_EXERCISE:_ Please rewrite the records from their beginning through the line containing "pyautogui.click(x=1374, y=158)", putting "bin icon" in place of "trash icon" and leaving everything else unchanged. Omit the pictures from your version.

_DATA SHOWN:_
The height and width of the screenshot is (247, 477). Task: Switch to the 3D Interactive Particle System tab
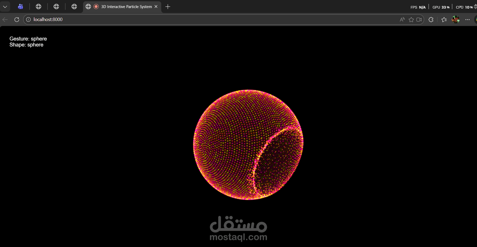[x=126, y=6]
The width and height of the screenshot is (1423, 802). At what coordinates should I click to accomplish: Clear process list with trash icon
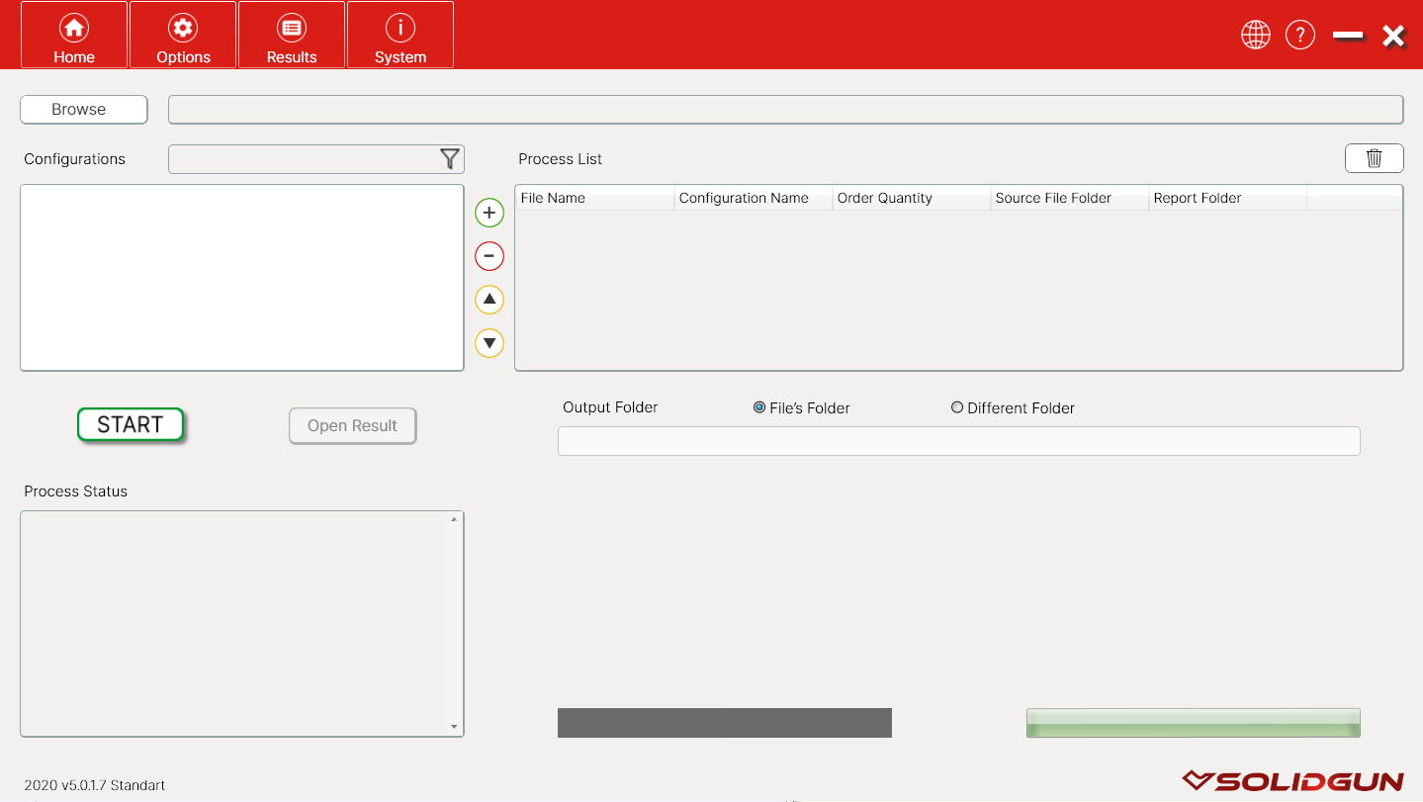pyautogui.click(x=1374, y=158)
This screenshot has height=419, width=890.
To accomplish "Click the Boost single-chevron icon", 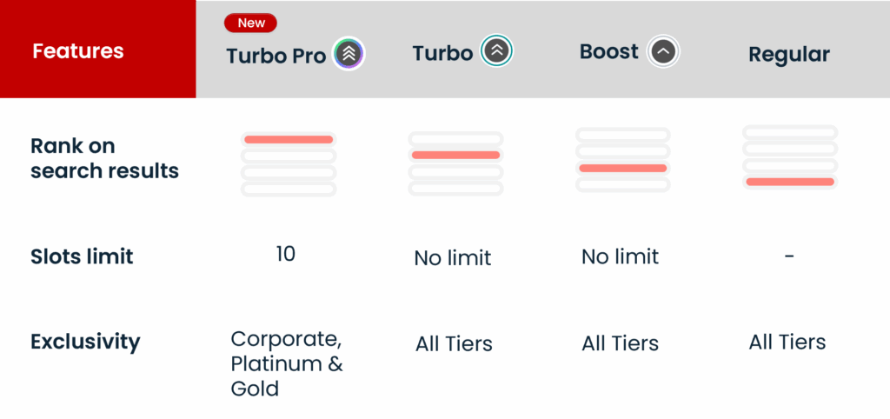I will pos(663,52).
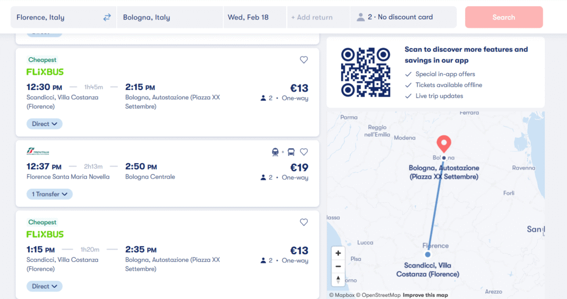Zoom out on the map
This screenshot has height=299, width=567.
338,266
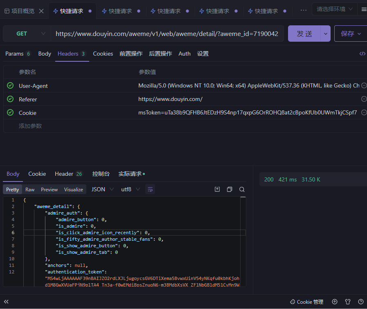Remove the User-Agent header row

[x=364, y=86]
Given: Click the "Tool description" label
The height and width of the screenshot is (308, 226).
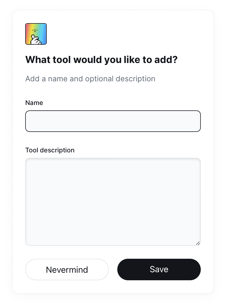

_REPLY TO THE EXERCISE:_
The height and width of the screenshot is (247, 477). Task: Switch to the 3D Interactive Particle System tab
[x=126, y=6]
The width and height of the screenshot is (1423, 802). At what coordinates should I click to accomplish: Clear process list with bin icon
pyautogui.click(x=1374, y=158)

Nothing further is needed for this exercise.